This is the basics of how modern hair transplants work, along with a little review of the history of hair restoration to understand how far we have come today. Many patients, when they come to see me, are confused about how hair transplant works and what they need to do to maintain the results over time.
Due to public bathing rituals and the disease condition of young Asian women suffering from pubic hair loss, this type of transplant has proven to be an important step in knowing that hair transplant from one area of the body to another will thrive and survive. He called this phenomenon “donor dominance,” meaning that hairs that migrated from the back of the head to areas of genetic susceptibility to hair loss do not lose over time and retain the characteristics of the donor’s hair. This was the brilliant breakthrough we needed to know that the results would survive despite being implanted in areas prone to hair loss.

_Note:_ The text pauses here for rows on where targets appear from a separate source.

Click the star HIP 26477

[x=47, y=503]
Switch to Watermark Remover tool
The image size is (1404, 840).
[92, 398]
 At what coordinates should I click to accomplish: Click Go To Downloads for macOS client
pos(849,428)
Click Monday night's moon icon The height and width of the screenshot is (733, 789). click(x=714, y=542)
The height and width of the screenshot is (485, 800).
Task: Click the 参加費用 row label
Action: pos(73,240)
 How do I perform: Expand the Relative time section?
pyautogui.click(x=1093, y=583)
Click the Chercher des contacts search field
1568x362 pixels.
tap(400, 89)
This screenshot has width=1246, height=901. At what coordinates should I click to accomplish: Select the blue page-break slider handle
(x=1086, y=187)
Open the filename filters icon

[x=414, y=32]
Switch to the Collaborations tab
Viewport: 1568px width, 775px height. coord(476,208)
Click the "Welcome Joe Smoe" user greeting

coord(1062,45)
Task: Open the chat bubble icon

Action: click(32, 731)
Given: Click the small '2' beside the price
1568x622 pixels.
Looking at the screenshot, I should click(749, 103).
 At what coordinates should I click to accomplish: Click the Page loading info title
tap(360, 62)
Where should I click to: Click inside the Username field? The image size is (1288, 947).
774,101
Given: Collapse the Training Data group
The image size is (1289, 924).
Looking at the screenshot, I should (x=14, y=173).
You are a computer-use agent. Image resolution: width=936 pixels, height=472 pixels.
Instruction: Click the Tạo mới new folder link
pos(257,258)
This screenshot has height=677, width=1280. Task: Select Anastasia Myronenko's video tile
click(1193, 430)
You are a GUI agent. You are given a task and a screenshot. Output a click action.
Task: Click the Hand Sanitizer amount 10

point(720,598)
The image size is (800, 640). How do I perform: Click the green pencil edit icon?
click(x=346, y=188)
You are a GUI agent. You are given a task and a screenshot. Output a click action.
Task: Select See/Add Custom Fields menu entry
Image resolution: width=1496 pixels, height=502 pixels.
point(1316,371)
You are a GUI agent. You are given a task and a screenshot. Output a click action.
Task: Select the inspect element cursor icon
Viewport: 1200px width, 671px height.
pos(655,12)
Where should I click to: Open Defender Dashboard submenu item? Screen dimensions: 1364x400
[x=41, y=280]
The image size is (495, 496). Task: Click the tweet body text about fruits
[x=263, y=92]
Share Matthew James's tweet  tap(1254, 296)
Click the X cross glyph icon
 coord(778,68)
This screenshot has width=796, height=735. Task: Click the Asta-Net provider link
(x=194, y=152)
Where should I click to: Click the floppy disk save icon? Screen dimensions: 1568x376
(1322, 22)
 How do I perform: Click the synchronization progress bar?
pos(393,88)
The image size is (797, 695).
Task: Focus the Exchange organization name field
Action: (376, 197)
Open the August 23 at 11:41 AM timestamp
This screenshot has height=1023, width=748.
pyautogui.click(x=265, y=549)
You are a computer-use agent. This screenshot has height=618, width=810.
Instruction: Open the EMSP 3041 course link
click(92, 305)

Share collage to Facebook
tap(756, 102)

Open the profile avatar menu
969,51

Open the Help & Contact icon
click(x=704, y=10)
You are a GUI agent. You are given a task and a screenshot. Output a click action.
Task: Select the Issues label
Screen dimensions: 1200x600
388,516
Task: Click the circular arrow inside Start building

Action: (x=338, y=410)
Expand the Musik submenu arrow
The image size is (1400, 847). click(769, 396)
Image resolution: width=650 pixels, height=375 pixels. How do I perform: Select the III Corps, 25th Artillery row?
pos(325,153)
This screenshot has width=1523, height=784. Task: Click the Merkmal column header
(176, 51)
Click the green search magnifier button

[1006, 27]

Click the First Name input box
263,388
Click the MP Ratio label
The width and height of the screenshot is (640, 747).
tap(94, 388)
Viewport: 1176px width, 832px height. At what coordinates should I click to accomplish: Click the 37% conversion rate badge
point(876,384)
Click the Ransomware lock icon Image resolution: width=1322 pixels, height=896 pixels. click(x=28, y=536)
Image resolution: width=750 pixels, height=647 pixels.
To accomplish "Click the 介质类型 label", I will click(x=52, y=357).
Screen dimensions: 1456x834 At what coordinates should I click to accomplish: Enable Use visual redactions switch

Then why isn’t the back of the head vulnerable to hair loss? Well, only God knows. But it’s true. Think of the baldest man you know (the one who hasn’t shaved the back of his head). He still has his hair there. Even the baldest man has horseshoe-shaped hair on the back of his head. When it comes to hair transplant, the only trick is to know which areas are “safe” for a transplant, i.e. areas that won’t be lost over time as you age. This is one of the main reasons transplanting an individual at the age of 20 can be problematic. We don’t know how much the hair on the back of the head might fall out over time. Also, you may run out of donor’s hair to transplant the front of your head, and as you age more hair (the one that is not transplanted) falls out, allowing you to maintain a natural result.
This judgment is one of the main attributes that separates an experienced hair transplant surgeon from a novice. Knowing who to operate on—those that are safe and those that aren’t—is a fundamental prerequisite to performing a safe hair transplant operation. Subject to the law of supply and demand, individuals with extraordinary donor hair densities—many follicles per square centimeter of donor area—often can naturally and impressively cover massive baldness. The wise use of grafts by the surgeon, with good angles and good pattern distribution, helps to ensure that the results are natural and dense given the amount of hair loss in a particular person and the available donor hair supply.
Another question that is often asked is, “Will the transplanted hair be the same as the non-transplanted hair? Will it be cut the same as the other hair?” The answer is a resolute yes. Hair transplant surgery is simply described as moving hair from one side of the head to the other, like taking a flower from one pot and moving it to another. You will grow in the new environment just like you did in the previous one. Even if the number of transplanted hairs does not exactly match the number of hairs lost, with good surgeon skill, 5,000 transplanted hairs (usually in large sessions) can be made to look like 50,000 hairs lost (start of hair loss). from bald). are revealed.)